═══ Data to use

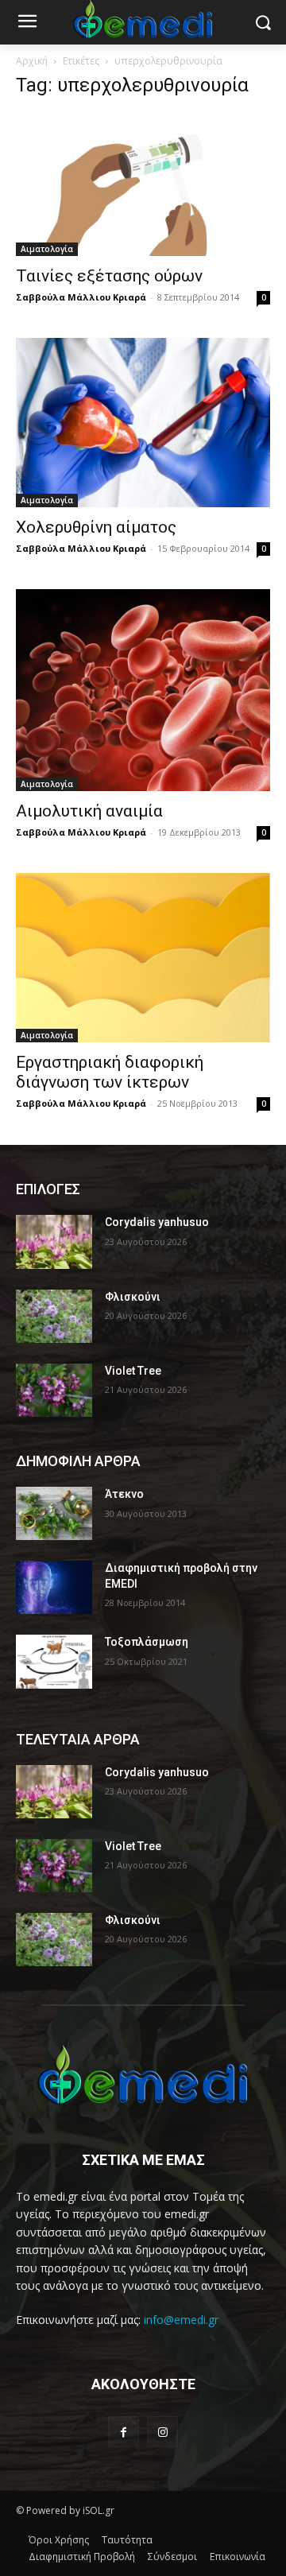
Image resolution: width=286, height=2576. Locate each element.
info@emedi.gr (181, 2319)
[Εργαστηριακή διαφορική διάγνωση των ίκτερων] (143, 957)
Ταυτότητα (127, 2540)
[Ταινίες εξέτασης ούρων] (143, 184)
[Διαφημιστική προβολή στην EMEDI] (54, 1587)
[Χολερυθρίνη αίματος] (143, 422)
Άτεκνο (124, 1494)
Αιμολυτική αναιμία (89, 811)
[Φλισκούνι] (54, 1316)
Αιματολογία (47, 248)
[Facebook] (123, 2431)
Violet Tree (133, 1370)
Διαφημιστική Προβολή (82, 2556)
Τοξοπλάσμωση (146, 1641)
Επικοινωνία (237, 2556)
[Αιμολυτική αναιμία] (143, 690)
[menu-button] (27, 23)
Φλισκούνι (132, 1296)
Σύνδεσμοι (172, 2556)
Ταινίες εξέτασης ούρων (109, 275)
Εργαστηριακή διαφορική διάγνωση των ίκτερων (109, 1072)
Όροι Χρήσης (59, 2540)
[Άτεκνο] (54, 1513)
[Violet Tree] (54, 1390)
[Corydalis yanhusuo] (54, 1241)
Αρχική (32, 61)
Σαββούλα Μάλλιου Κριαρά (81, 297)
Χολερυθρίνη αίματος (96, 527)
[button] (262, 23)
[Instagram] (162, 2431)
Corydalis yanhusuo (157, 1222)
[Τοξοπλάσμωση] (54, 1661)
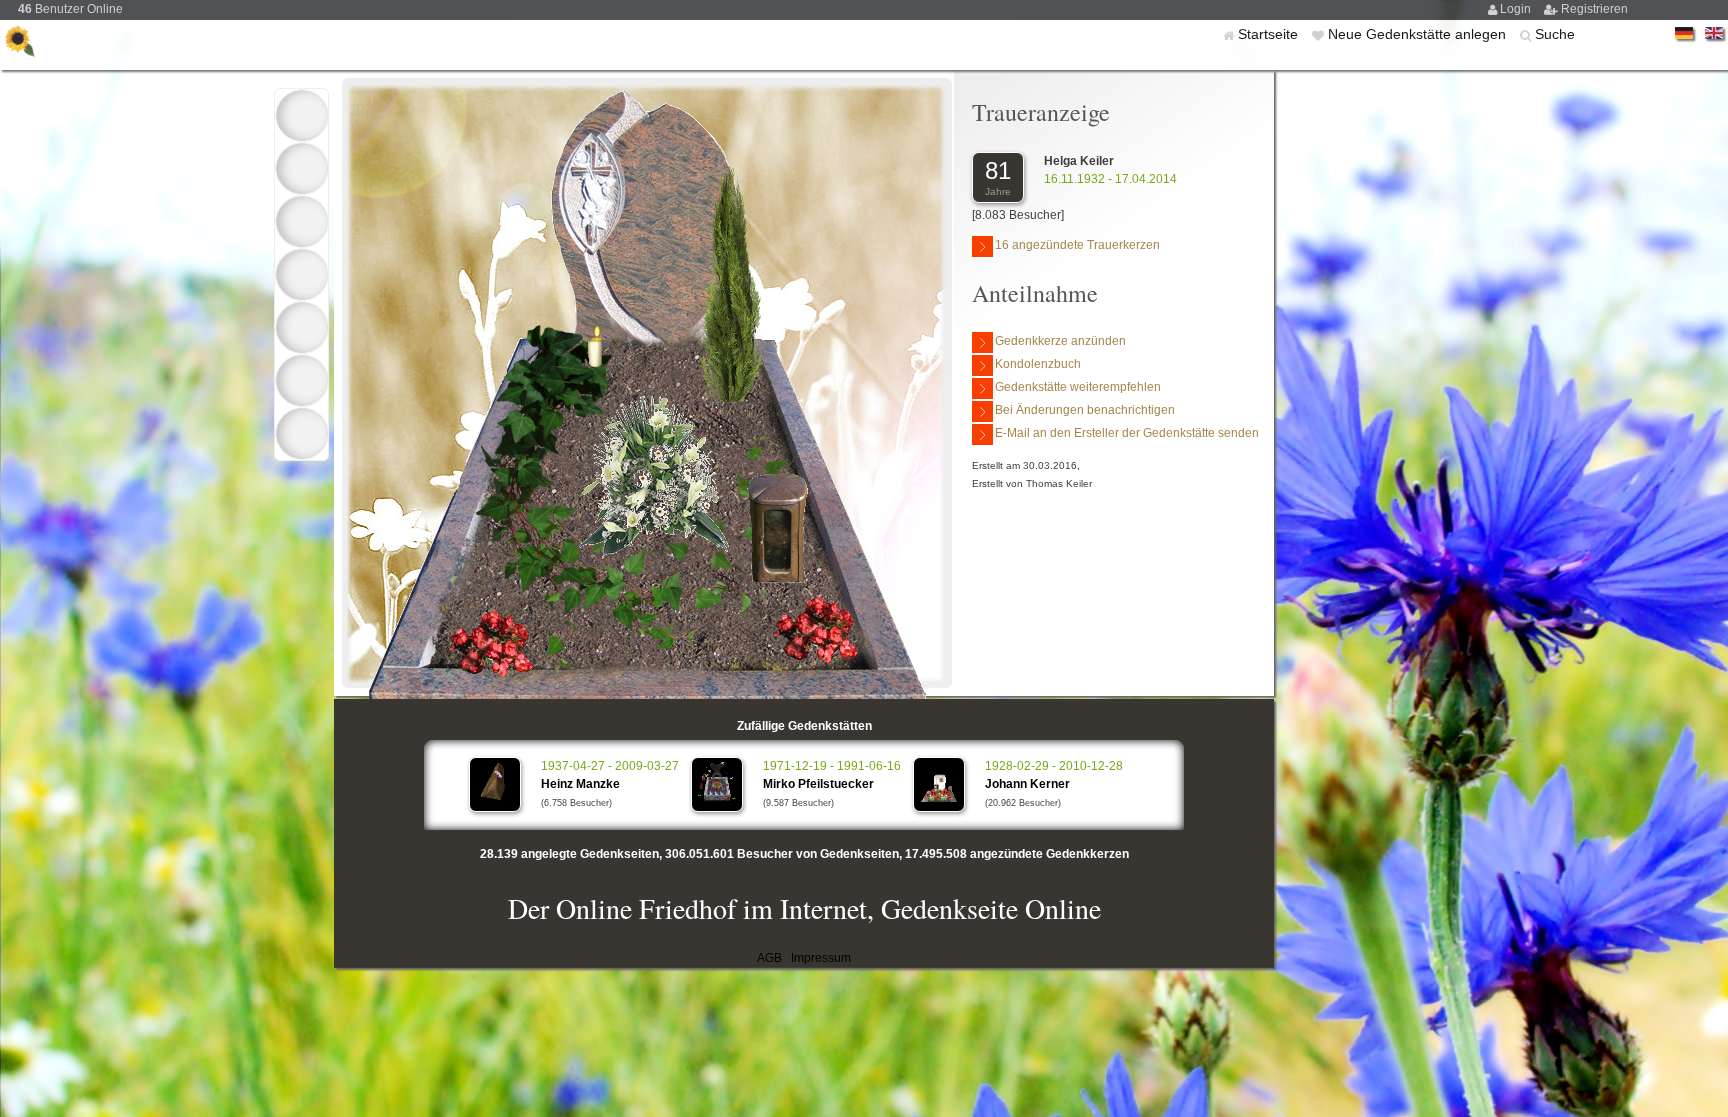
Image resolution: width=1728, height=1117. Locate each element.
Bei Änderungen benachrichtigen (1085, 410)
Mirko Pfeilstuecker (818, 784)
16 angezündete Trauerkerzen (1077, 245)
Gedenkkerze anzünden (1060, 341)
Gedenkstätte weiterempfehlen (1078, 387)
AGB (769, 958)
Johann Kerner (1027, 784)
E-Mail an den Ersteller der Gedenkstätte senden (1127, 433)
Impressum (821, 958)
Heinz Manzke (580, 784)
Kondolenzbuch (1038, 364)
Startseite (1270, 34)
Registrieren (1594, 9)
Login (1517, 9)
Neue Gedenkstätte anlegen (1419, 34)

══════

* What to produce
Some of the data mentions "Ταινίες". Copy every line where it does.

* Exercise result
[Ταινίες εξέτασης ούρων] (143, 184)
Ταινίες εξέτασης ούρων (109, 275)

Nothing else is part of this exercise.